Even now, the date has been delayed until next year. “Not more delays, cancellations and breakdowns through another cold Scottish winter,” I hear the islanders cry. One said:
“The fiasco with procurement and the ageing fleet is going to get worse rather than better in the next number of years. It’s horrendous.”
The people who are waiting for the new ferry for Arran will just need to wait longer. Those who are waiting for the new ferry to Skye will need to wait even longer. “The Skye Boat Song” would never have been quite the same without the boat.
The delays are long and tortuous, and the costs have shot through the roof. Patients, children and the homeless will just have to watch as the Scottish Government spends ever greater sums of money on two ferries that are still not complete. The costs have rocketed from £97 million to £240 million, and possibly to an estimated £400 million—four times the original price.
Let us put that in context. It would pay for seven high schools for children who are desperately waiting to move from their damp-ridden buildings. It would buy 2,000 council houses for those who are desperate for a home. It buys just one new children’s hospital in Edinburgh—but that is another story. The SNP seems to think that it is okay for all those people to wait and watch it bungle contracts for building ships on the Clyde. The issue has got so embarrassing for the SNP that it even refused to be interviewed by the BBC about the matter.
However, that is nothing compared with the embarrassment that it feels now that the SNP-owned ferry company is not even bidding to build its own ferries. Those ferries will be built by Turkish yards and benefiting Turkish workers, Turkish taxpayers and Turkish communities. I have heard some say that the new slogan should be “SNP: Stronger for Turkey”.
Because the situation has got so desperate and embarrassing, the SNP is reaching for Boris Johnson’s playbook on building bridges: it now wants to build one to Mull. If the minister is listening, I say to her that she should get on with building the fixed links in Shetland, which wants them, instead of Mull, which does not.
All of this is a prime example of a failed SNP industrial intervention strategy. It intervened with Burntisland Fabrications before the company collapsed. It is exposed to the tune of hundreds of millions of pounds at the Lochaber smelter and the 2,000 jobs are nowhere to be seen. It has spent millions on Prestwick airport, but still cannot sell it. It is potentially exposed to millions of pounds for the environmental clean-up at the Lanarkshire steel mills. It also seems incapable of handling relationships with business. It was duped by the £10 billion Chinese deal that never was. It tried to renege on a deal with Tata Steel over clean-up costs. Now it is not even able to train enough workers to build just eight wind turbine jackets in Fife.

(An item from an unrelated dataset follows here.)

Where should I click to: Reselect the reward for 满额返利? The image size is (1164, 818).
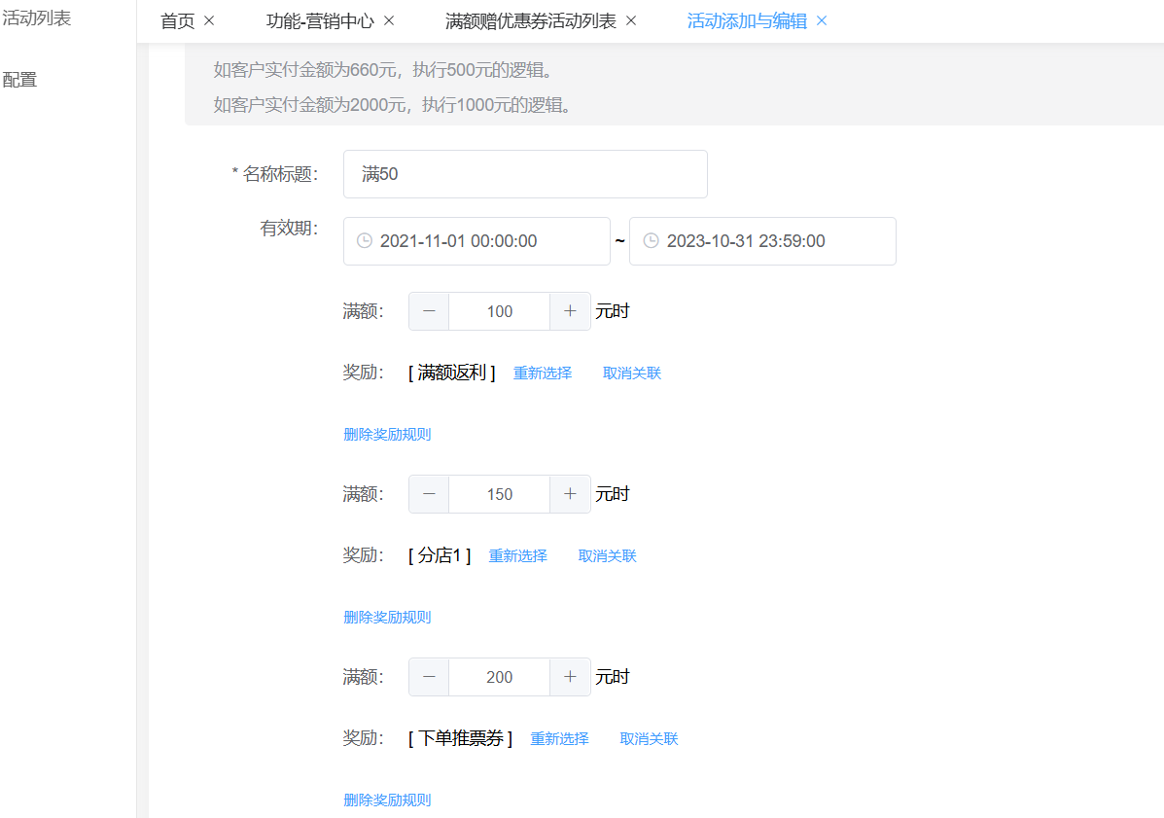pos(543,373)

The SNP’s record on ferry building is just one example of a series of industrial-sized failures. It is the workers, the taxpayers and the islanders who will lose out. We need a new plan for ferry construction, new investment to replace the ageing fleet, a turnaround plan that works for Ferguson’s, a Government that delivers on its promises and a public inquiry into this utter shambles, but I suspect that, like everybody else, we will be kept waiting ever longer before we get any of those things.